Tiraram os celulares, nos pediram que desbloqueássemos os aparelhos e os levaram. Viram todo o conteúdo de nossos telefones, tanto profissional quanto pessoal. Viram as fotos pessoais e profissionais e conversas de WhatsApp. Olhavam e vinham perguntar: "Tu tens uma foto de tal coisa, tens uma conversa com fulano de tal, por que tens esta conversa?" Assim ocorria constantemente.
E lhes deram comida?
Sim, o tratamento foi muito bom. Eles nos deram comida, água e nos levaram ao banheiro quando precisávamos.

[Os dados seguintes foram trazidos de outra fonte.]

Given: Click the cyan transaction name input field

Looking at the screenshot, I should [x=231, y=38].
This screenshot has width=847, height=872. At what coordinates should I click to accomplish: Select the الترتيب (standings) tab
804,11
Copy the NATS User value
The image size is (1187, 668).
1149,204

Quando nos levavam de um lado a outro, eles o faziam com bastante educação. Nesse sentido, não estava mal.
Quanto tempo vocês ficarem retidos no total?
Maurén e eu estivemos (retidos) por 12 horas. Leonardo e Jorge, por 24 horas.
Era possível dormir?
Estávamos em um sofá, sentados durante muitas horas. Dormimos apenas alguns minutos, é muito difícil dizer quanto tempo estivemos ali.
Eles acompanharam vocês até o aeroporto?
Eles nos levaram ao escritório de controle de migração, parecia que iriam nos deportar. De repente, no último minuto, quando já estavam decidindo como fariam... No meu caso, sou espanhol, estavam decidindo se me mandavam para a Espanha. De uma hora para outra, disseram que estávamos livres e que poderíamos ir embora.
Vocês seguem na Venezuela trabalhando?
No momento, estamos decidindo se ficaremos ou iremos embora. (Estamos vendo) Se há permissão definitiva para continuar e seguir fazendo nosso trabalho. A situação está bastante difícil. Depois de um caso como esse, sempre se fica emocionado.
Durante a reclusão, eles perguntavam algo relacionado ao governo de Espanha, por exemplo, no seu caso?
Não perguntaram nada sobre o governo de Espanha nem a meus companheiros da Colômbia sobre o governo colombiano.